• _Your instructions_
Identify every line in the items below that contains the word "accomplish" with matching capitalization, and copy each of those lines in full.

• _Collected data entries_
==========

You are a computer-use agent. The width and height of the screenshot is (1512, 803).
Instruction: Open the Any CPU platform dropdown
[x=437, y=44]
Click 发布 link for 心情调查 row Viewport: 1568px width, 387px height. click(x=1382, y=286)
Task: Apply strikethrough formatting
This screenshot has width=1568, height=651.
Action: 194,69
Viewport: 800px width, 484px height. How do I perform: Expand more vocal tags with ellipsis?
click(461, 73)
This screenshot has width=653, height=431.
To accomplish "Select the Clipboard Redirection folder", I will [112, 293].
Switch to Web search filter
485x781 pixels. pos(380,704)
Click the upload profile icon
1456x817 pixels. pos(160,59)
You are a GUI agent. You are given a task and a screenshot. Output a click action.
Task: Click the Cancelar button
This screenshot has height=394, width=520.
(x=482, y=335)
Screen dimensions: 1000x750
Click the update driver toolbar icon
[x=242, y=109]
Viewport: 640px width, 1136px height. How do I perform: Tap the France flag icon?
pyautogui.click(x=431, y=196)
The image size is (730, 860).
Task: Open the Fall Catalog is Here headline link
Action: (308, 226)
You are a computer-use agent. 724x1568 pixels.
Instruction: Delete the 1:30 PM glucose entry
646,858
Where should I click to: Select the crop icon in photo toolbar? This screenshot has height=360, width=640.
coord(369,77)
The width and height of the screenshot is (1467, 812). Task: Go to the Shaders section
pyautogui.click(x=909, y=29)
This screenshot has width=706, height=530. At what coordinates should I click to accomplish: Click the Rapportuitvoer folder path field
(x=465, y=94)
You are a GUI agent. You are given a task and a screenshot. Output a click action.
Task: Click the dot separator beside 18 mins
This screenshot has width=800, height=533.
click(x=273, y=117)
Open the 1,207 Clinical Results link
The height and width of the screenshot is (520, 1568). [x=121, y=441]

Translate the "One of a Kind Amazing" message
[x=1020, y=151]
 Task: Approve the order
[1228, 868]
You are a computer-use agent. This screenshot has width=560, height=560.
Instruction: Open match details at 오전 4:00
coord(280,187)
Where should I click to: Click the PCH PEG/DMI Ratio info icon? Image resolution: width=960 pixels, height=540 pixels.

==========

• _Expected answer_
To accomplish "Select the Clipboard Redirection folder", I will [112, 293].
This screenshot has width=706, height=530. At what coordinates should I click to accomplish: Click the Rapportuitvoer folder path field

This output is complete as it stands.